Be cautious – it is hazardous work – you can often feel like a lamb among wolves!
Travel light – carry no GPS, no iPad, no Smart phone, no extra equipment; Remember - YOU are the equipment!
Greet no one on the way. This is a help to keep you from being distracted from your purpose.  In other words, minimize your social networking!
Enter a home with a greeting of PEACE!  It is always helpful to make a good first impression.
Eat what is placed before you – no “global whining” allowed.  Have an attitude of gratitude.
Don’t move from house to house – be content with the gift of what is.
Cure the sick – and tell them, “God’s kingdom is right on your doorstep!” Remember, it is God working in and through you. Keep your ego out of the way!
If you are not received, shake off the dust of the town from your feet and move on. Try not to hold a grudge.  Maybe they were not ready for the message – but keep the experience as a source of learning and as a container of new wisdom for yourself.
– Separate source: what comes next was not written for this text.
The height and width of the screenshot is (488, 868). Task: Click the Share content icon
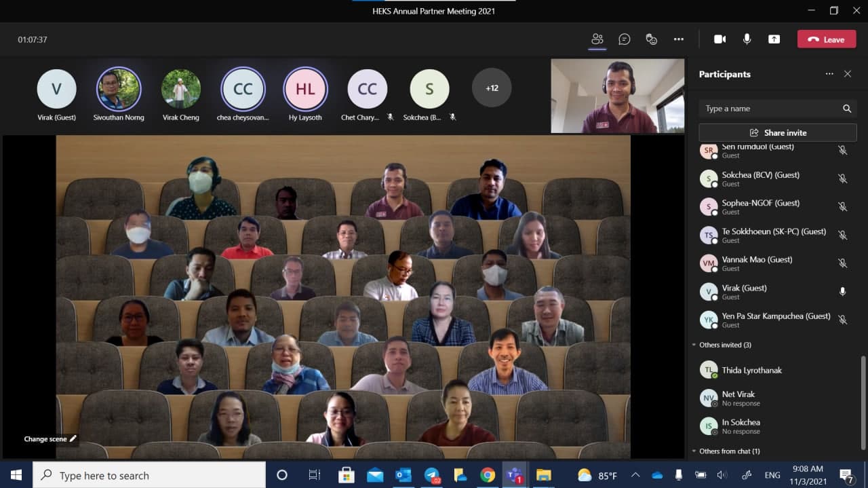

In the quote from John Dear, he writes that the kingdom of God is a space of vulnerability. I’m sure all of us can lean back into our life experiences and recall a vulnerable moment or two.  I recently listened to a TED Talk by Brene’ Brown on the power of vulnerability.  Yes, there is power in vulnerability. She states that for vulnerability to happen, we have to allow ourselves to be seen, and that vulnerable people:
live from a wholeheartedness – a worthiness – a sense of courage
tell who they are with their hearts
are compassionate, kind to self and then able to be compassionate toward others
live a life which connects to others and the world; they live with authenticity
they let go of who they thought they should be
live with believing that what made them vulnerable made them beautiful
live with a willingness to accept that there are no guarantees in life

Her final bit of advice to those willing to be vulnerable is:
Let yourself be seen; love with your whole heart even with no guarantees
Practice gratitude and joy in all moments, especially vulnerable moments
Believe that you’re enough!  Then you are kinder to yourself and to others

Returning to the Gospel, the disciples had to move into this space of vulnerability to prepare the way for the Good News!  So let us all pray to the “God of the harvest” this week to give us the grace we need to be seen as whole hearted as we live with struggle, pain, uncertainties, imperfections, ambiguities, and the learnings of life. Let us gain courage that the reign of God “is within us, among us, and far away from us all at the same time.” May we all live with knowing that we are enough, that we are impacted by what we do and are to each other, and that what makes us beautiful is our vulnerability!!